(AP) — Wall Street capped its best quarter since 1998 on Tuesday with more gains, a fitting end to a stunning three months for investors as the market screamed back toward its record heights after a torrid plunge.
The S&P 500 climbed 1.5%, bringing its gain for the quarter to nearly 20%. That rebound followed a 20% drop in the first three months of the year, the market’s worst quarter since the 2008 financial crisis that came as the coronavirus pandemic ground the economy to a halt and millions of people lost their jobs.
“It’s the first time you’ve had back-to-back [quarters] like this since the 1930s,” said Willie Delwiche, investment strategist at Baird.
Technology, health care and financial companies powered much of the market’s broad gains Friday. The buying accelerated after a report showed stronger-than-expected improvement in consumer confidence this month.
The S&P 500 gained 47.05 points, to 3,100.29. The Dow Jones industrial average rose 217.08 points, or 0.9%, to 25,812.88. It had briefly been down 120 points. The Nasdaq composite climbed 184.61 points, or 1.9%, to 10,058.77.
The S&P 500 has rallied back to within nearly 8.4% of its record set in February, after being down nearly 34% in late March.
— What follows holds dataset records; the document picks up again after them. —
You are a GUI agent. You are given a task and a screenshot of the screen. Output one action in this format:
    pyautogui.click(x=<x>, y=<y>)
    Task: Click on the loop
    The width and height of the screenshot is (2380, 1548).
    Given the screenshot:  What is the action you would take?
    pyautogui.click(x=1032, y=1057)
At one point earlier this month, it had climbed as close as 4.5%.
The whiplash that ripped through markets in the second quarter came as investors became increasingly hopeful that the economy can pull out of its severe, sudden recession relatively quickly. The hopes looked prescient after reports during the quarter showed that the job market swung back to growth and retail sales rebounded as governments relaxed lockdown orders meant to slow the virus’ spread. Stocks built on gains made toward the end of the first quarter, when promises of massive amounts of aid from the Federal Reserve and Capitol Hill helped put a floor under the market.
But most of Wall Street says not to expect anything close to a repeat of the rocking second quarter. A rise in infections has several states pausing their lifting of restrictions. The surge in confirmed new cases, which has prompted the European Union to bar U.S. travelers from entry, is seeding doubts that the economic recovery can happen as quickly as markets had forecast.
Beyond the coronavirus, analysts also point to the upcoming U.S. elections and other risks that could upset markets. If Democrats sweep Capitol Hill and the White House, which many investors see as at least possible, it could mean higher tax rates, which could weaken corporate profits.
Crude oil has had a similar rebound as stocks through the second quarter, though it’s still well below where it was before the pandemic struck. A barrel of U.S. crude oil slid 43 cents to settle at $39.27 Tuesday. That’s in a different world from April, when prices in one corner of the U.S. crude market briefly went below zero amid worries that collapsing demand would leave nowhere to store all the unused oil. Brent crude oil fell 56 cents to settle at $41.15 a barrel.
The yield on the 10-year Treasury note rose to 0.66% from 0.63% late Monday. It has also rallied back from its lows when recession worries were at their height.
European stocks closed mixed, and Asian markets finished higher.